Provided information:

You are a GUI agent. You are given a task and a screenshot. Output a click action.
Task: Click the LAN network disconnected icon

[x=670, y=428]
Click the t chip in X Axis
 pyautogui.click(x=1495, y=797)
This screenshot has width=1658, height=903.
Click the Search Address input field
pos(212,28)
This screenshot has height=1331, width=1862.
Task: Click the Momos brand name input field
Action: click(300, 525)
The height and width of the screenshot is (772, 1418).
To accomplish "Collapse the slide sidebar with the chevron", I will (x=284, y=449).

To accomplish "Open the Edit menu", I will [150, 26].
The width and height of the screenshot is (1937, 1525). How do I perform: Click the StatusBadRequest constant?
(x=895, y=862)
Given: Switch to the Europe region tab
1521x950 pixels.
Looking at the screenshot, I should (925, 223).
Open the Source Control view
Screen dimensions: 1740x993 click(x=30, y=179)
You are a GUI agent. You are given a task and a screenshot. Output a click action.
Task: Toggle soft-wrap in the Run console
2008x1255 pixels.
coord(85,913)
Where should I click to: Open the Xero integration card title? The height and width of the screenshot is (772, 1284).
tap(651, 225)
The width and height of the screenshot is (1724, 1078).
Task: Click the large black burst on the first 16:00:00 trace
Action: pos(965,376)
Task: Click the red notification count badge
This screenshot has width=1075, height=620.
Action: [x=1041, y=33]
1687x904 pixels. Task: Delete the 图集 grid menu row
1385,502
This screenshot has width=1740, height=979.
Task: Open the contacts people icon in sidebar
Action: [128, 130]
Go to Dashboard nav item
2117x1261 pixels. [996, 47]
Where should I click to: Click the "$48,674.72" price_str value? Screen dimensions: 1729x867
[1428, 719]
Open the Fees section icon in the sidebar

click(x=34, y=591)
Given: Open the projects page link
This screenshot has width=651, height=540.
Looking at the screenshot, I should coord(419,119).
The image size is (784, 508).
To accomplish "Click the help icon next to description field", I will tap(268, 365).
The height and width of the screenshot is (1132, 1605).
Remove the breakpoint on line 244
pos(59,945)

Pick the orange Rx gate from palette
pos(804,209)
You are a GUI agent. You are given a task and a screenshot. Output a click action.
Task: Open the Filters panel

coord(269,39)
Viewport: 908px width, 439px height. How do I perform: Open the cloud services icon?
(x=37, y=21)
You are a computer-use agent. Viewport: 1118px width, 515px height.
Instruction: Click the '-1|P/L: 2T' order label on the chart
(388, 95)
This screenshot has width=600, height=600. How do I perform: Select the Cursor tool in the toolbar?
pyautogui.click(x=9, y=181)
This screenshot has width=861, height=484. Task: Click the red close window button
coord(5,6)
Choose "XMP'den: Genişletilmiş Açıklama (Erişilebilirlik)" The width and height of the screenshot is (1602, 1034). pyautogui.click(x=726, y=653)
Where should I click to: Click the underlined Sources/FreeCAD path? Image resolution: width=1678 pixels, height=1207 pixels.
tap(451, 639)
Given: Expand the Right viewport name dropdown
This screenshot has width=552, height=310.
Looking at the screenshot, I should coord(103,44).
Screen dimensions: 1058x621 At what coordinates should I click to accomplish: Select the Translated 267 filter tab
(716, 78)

Your task: What is needed is an exact copy of all the records.

Task solution:
You are a GUI agent. You are given a task and a screenshot. Output a click action.
Task: Click the LAN network disconnected icon

[x=670, y=428]
Click the t chip in X Axis
 pyautogui.click(x=1495, y=797)
This screenshot has width=1658, height=903.
Click the Search Address input field
pos(212,28)
This screenshot has height=1331, width=1862.
Task: Click the Momos brand name input field
Action: click(300, 525)
The height and width of the screenshot is (772, 1418).
To accomplish "Collapse the slide sidebar with the chevron", I will (x=284, y=449).

To accomplish "Open the Edit menu", I will [150, 26].
The width and height of the screenshot is (1937, 1525). How do I perform: Click the StatusBadRequest constant?
(x=895, y=862)
Given: Switch to the Europe region tab
1521x950 pixels.
Looking at the screenshot, I should (925, 223).
Open the Source Control view
Screen dimensions: 1740x993 click(x=30, y=179)
You are a GUI agent. You are given a task and a screenshot. Output a click action.
Task: Toggle soft-wrap in the Run console
2008x1255 pixels.
coord(85,913)
Where should I click to: Open the Xero integration card title? The height and width of the screenshot is (772, 1284).
tap(651, 225)
The width and height of the screenshot is (1724, 1078).
Task: Click the large black burst on the first 16:00:00 trace
Action: pos(965,376)
Task: Click the red notification count badge
This screenshot has width=1075, height=620.
Action: [x=1041, y=33]
1687x904 pixels. Task: Delete the 图集 grid menu row
1385,502
This screenshot has width=1740, height=979.
Task: Open the contacts people icon in sidebar
Action: [128, 130]
Go to Dashboard nav item
2117x1261 pixels. [996, 47]
Where should I click to: Click the "$48,674.72" price_str value? Screen dimensions: 1729x867
[1428, 719]
Open the Fees section icon in the sidebar

click(x=34, y=591)
Given: Open the projects page link
This screenshot has width=651, height=540.
Looking at the screenshot, I should coord(419,119).
The image size is (784, 508).
To accomplish "Click the help icon next to description field", I will tap(268, 365).
The height and width of the screenshot is (1132, 1605).
Remove the breakpoint on line 244
pos(59,945)

Pick the orange Rx gate from palette
pos(804,209)
You are a GUI agent. You are given a task and a screenshot. Output a click action.
Task: Open the Filters panel

coord(269,39)
Viewport: 908px width, 439px height. How do I perform: Open the cloud services icon?
(x=37, y=21)
You are a computer-use agent. Viewport: 1118px width, 515px height.
Instruction: Click the '-1|P/L: 2T' order label on the chart
(388, 95)
This screenshot has width=600, height=600. How do I perform: Select the Cursor tool in the toolbar?
pyautogui.click(x=9, y=181)
This screenshot has width=861, height=484. Task: Click the red close window button
coord(5,6)
Choose "XMP'den: Genişletilmiş Açıklama (Erişilebilirlik)" The width and height of the screenshot is (1602, 1034). pyautogui.click(x=726, y=653)
Where should I click to: Click the underlined Sources/FreeCAD path? Image resolution: width=1678 pixels, height=1207 pixels.
tap(451, 639)
Given: Expand the Right viewport name dropdown
This screenshot has width=552, height=310.
Looking at the screenshot, I should coord(103,44).
Screen dimensions: 1058x621 At what coordinates should I click to accomplish: Select the Translated 267 filter tab
(716, 78)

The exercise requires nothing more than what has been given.